= Input records =
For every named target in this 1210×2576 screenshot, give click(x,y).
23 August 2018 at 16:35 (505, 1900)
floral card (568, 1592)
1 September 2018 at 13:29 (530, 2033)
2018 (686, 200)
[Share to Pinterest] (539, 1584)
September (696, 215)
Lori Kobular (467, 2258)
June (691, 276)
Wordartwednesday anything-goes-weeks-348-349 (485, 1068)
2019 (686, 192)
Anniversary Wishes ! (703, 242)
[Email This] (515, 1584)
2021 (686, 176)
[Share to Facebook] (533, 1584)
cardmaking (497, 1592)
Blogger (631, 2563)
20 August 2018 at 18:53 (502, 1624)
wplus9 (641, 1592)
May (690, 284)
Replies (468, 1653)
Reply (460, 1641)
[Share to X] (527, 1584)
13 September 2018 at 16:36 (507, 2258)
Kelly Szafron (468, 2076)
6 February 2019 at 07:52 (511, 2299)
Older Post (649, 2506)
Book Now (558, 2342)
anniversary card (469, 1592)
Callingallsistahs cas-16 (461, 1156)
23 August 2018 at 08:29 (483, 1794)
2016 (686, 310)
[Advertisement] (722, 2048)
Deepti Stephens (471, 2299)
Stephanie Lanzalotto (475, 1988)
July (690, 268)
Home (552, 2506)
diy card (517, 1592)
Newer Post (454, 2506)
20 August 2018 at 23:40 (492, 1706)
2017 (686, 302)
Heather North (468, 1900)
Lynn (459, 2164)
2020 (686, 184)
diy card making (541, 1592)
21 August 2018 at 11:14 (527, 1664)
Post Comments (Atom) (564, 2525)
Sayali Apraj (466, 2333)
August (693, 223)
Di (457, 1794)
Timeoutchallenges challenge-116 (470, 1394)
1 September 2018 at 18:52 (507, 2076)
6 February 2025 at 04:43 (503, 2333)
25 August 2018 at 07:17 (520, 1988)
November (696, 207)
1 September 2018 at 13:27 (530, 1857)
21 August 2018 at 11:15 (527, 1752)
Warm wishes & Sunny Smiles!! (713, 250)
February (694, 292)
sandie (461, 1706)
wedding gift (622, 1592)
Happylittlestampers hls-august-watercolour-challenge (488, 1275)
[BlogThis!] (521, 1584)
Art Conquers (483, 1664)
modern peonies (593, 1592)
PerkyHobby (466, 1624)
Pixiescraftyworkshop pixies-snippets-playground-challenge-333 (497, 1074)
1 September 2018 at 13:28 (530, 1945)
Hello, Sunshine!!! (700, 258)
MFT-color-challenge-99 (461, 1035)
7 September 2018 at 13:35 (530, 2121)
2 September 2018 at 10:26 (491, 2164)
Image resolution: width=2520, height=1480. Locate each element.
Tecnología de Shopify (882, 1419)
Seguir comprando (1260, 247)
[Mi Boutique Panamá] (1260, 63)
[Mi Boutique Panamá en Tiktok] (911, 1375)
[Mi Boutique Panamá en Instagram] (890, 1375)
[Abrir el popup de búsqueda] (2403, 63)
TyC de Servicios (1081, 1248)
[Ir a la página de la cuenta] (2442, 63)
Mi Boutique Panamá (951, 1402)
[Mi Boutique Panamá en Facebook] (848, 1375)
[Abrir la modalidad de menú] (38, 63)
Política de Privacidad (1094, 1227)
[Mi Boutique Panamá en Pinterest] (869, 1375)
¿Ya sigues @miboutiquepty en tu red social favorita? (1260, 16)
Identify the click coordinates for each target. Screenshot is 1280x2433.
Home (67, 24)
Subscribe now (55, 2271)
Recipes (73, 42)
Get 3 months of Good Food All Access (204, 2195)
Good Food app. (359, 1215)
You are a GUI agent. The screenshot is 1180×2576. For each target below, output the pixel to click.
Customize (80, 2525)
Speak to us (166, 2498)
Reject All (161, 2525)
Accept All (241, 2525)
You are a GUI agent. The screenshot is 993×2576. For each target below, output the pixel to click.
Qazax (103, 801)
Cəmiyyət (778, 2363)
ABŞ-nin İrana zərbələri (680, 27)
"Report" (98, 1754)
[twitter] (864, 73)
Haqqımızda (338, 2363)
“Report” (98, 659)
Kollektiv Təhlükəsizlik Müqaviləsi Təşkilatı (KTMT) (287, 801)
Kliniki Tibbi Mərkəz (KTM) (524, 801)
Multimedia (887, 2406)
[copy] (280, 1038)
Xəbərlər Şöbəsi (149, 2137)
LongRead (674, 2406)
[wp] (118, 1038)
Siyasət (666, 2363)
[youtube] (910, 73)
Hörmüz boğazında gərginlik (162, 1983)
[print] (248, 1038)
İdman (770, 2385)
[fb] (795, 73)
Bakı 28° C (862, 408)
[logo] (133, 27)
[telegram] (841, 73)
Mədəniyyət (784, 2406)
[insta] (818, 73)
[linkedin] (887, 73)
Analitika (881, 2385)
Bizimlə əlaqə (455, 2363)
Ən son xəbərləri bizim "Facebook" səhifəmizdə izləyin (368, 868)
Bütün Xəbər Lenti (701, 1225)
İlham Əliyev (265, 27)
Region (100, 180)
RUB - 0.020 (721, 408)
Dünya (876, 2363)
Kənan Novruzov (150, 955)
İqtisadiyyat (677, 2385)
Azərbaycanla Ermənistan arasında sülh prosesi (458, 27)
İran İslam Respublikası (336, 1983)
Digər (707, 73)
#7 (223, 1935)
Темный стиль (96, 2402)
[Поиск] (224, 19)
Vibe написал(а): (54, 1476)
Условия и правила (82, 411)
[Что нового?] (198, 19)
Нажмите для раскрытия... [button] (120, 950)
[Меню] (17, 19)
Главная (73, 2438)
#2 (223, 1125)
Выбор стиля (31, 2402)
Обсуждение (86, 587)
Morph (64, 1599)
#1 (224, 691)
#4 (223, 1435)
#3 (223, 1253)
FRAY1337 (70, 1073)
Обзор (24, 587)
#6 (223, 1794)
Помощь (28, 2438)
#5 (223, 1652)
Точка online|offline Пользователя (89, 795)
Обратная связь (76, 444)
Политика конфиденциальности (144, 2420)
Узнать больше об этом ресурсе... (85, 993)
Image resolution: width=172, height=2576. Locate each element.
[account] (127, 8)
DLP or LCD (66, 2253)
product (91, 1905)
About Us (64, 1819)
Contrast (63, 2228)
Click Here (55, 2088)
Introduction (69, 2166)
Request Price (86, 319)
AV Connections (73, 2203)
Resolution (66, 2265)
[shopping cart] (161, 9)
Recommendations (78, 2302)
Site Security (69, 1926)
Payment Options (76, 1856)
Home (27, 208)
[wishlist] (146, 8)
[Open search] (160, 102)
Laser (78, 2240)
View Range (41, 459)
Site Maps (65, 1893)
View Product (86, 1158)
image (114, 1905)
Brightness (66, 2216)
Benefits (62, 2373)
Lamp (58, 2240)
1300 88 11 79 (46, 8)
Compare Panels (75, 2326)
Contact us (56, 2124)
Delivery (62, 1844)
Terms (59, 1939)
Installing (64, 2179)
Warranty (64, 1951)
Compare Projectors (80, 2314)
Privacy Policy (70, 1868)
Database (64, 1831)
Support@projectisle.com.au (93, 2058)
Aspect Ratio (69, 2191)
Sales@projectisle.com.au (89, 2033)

= Goal of the exercise =
All of the records need to be returned exactly as they are.

= Written solution =
For every named target in this 1210×2576 screenshot, give click(x,y).
23 August 2018 at 16:35 (505, 1900)
floral card (568, 1592)
1 September 2018 at 13:29 (530, 2033)
2018 (686, 200)
[Share to Pinterest] (539, 1584)
September (696, 215)
Lori Kobular (467, 2258)
June (691, 276)
Wordartwednesday anything-goes-weeks-348-349 (485, 1068)
2019 (686, 192)
Anniversary Wishes ! (703, 242)
[Email This] (515, 1584)
2021 (686, 176)
[Share to Facebook] (533, 1584)
cardmaking (497, 1592)
Blogger (631, 2563)
20 August 2018 at 18:53 (502, 1624)
wplus9 (641, 1592)
May (690, 284)
Replies (468, 1653)
Reply (460, 1641)
[Share to X] (527, 1584)
13 September 2018 at 16:36 (507, 2258)
Kelly Szafron (468, 2076)
6 February 2019 at 07:52 (511, 2299)
Older Post (649, 2506)
Book Now (558, 2342)
anniversary card (469, 1592)
Callingallsistahs cas-16 (461, 1156)
23 August 2018 at 08:29 (483, 1794)
2016 (686, 310)
[Advertisement] (722, 2048)
Deepti Stephens (471, 2299)
Stephanie Lanzalotto (475, 1988)
July (690, 268)
Home (552, 2506)
diy card (517, 1592)
Newer Post (454, 2506)
20 August 2018 at 23:40 (492, 1706)
2017 (686, 302)
Heather North (468, 1900)
Lynn (459, 2164)
2020 (686, 184)
diy card making (541, 1592)
21 August 2018 at 11:14 (527, 1664)
Post Comments (Atom) (564, 2525)
Sayali Apraj (466, 2333)
August (693, 223)
Di (457, 1794)
Timeoutchallenges challenge-116 (470, 1394)
1 September 2018 at 18:52 (507, 2076)
6 February 2025 at 04:43 (503, 2333)
25 August 2018 at 07:17 (520, 1988)
November (696, 207)
1 September 2018 at 13:27 (530, 1857)
21 August 2018 at 11:15 (527, 1752)
Warm wishes & Sunny Smiles!! (713, 250)
February (694, 292)
sandie (461, 1706)
wedding gift (622, 1592)
Happylittlestampers hls-august-watercolour-challenge (488, 1275)
[BlogThis!] (521, 1584)
Art Conquers (483, 1664)
modern peonies (593, 1592)
PerkyHobby (466, 1624)
Pixiescraftyworkshop pixies-snippets-playground-challenge-333 (497, 1074)
1 September 2018 at 13:28 (530, 1945)
Hello, Sunshine!!! (700, 258)
MFT-color-challenge-99 (461, 1035)
7 September 2018 at 13:35 (530, 2121)
2 September 2018 at 10:26 (491, 2164)
Image resolution: width=2520, height=1480. Locate each element.
Tecnología de Shopify (882, 1419)
Seguir comprando (1260, 247)
[Mi Boutique Panamá] (1260, 63)
[Mi Boutique Panamá en Tiktok] (911, 1375)
[Mi Boutique Panamá en Instagram] (890, 1375)
[Abrir el popup de búsqueda] (2403, 63)
TyC de Servicios (1081, 1248)
[Ir a la página de la cuenta] (2442, 63)
Mi Boutique Panamá (951, 1402)
[Mi Boutique Panamá en Facebook] (848, 1375)
[Abrir la modalidad de menú] (38, 63)
Política de Privacidad (1094, 1227)
[Mi Boutique Panamá en Pinterest] (869, 1375)
¿Ya sigues @miboutiquepty en tu red social favorita? (1260, 16)
Identify the click coordinates for each target. Screenshot is 1280x2433.
Home (67, 24)
Subscribe now (55, 2271)
Recipes (73, 42)
Get 3 months of Good Food All Access (204, 2195)
Good Food app. (359, 1215)
You are a GUI agent. The screenshot is 1180×2576. For each target below, output the pixel to click.
Customize (80, 2525)
Speak to us (166, 2498)
Reject All (161, 2525)
Accept All (241, 2525)
You are a GUI agent. The screenshot is 993×2576. For each target below, output the pixel to click.
Qazax (103, 801)
Cəmiyyət (778, 2363)
ABŞ-nin İrana zərbələri (680, 27)
"Report" (98, 1754)
[twitter] (864, 73)
Haqqımızda (338, 2363)
“Report” (98, 659)
Kollektiv Təhlükəsizlik Müqaviləsi Təşkilatı (KTMT) (287, 801)
Kliniki Tibbi Mərkəz (KTM) (524, 801)
Multimedia (887, 2406)
[copy] (280, 1038)
Xəbərlər Şöbəsi (149, 2137)
LongRead (674, 2406)
[wp] (118, 1038)
Siyasət (666, 2363)
[youtube] (910, 73)
Hörmüz boğazında gərginlik (162, 1983)
[print] (248, 1038)
İdman (770, 2385)
[fb] (795, 73)
Bakı 28° C (862, 408)
[logo] (133, 27)
[telegram] (841, 73)
Mədəniyyət (784, 2406)
[insta] (818, 73)
[linkedin] (887, 73)
Analitika (881, 2385)
Bizimlə əlaqə (455, 2363)
Ən son xəbərləri bizim "Facebook" səhifəmizdə izləyin (368, 868)
Bütün Xəbər Lenti (701, 1225)
İlham Əliyev (265, 27)
Region (100, 180)
RUB - 0.020 (721, 408)
Dünya (876, 2363)
Kənan Novruzov (150, 955)
İqtisadiyyat (677, 2385)
Azərbaycanla Ermənistan arasında sülh prosesi (458, 27)
İran İslam Respublikası (336, 1983)
Digər (707, 73)
#7 (223, 1935)
Темный стиль (96, 2402)
[Поиск] (224, 19)
Vibe написал(а): (54, 1476)
Условия и правила (82, 411)
[Что нового?] (198, 19)
Нажмите для раскрытия... [button] (120, 950)
[Меню] (17, 19)
Главная (73, 2438)
#2 (223, 1125)
Выбор стиля (31, 2402)
Обсуждение (86, 587)
Morph (64, 1599)
#1 (224, 691)
#4 (223, 1435)
#3 (223, 1253)
FRAY1337 (70, 1073)
Обзор (24, 587)
#6 (223, 1794)
Помощь (28, 2438)
#5 (223, 1652)
Точка online|offline Пользователя (89, 795)
Обратная связь (76, 444)
Политика конфиденциальности (144, 2420)
Узнать больше об этом ресурсе... (85, 993)
Image resolution: width=172, height=2576. Locate each element.
[account] (127, 8)
DLP or LCD (66, 2253)
product (91, 1905)
About Us (64, 1819)
Contrast (63, 2228)
Click Here (55, 2088)
Introduction (69, 2166)
Request Price (86, 319)
AV Connections (73, 2203)
Resolution (66, 2265)
[shopping cart] (161, 9)
Recommendations (78, 2302)
Site Security (69, 1926)
Payment Options (76, 1856)
Home (27, 208)
[wishlist] (146, 8)
[Open search] (160, 102)
Laser (78, 2240)
View Range (41, 459)
Site Maps (65, 1893)
View Product (86, 1158)
image (114, 1905)
Brightness (66, 2216)
Benefits (62, 2373)
Lamp (58, 2240)
1300 88 11 79 (46, 8)
Compare Panels (75, 2326)
Contact us (56, 2124)
Delivery (62, 1844)
Terms (59, 1939)
Installing (64, 2179)
Warranty (64, 1951)
Compare Projectors (80, 2314)
Privacy Policy (70, 1868)
Database (64, 1831)
Support@projectisle.com.au (93, 2058)
Aspect Ratio (69, 2191)
Sales@projectisle.com.au (89, 2033)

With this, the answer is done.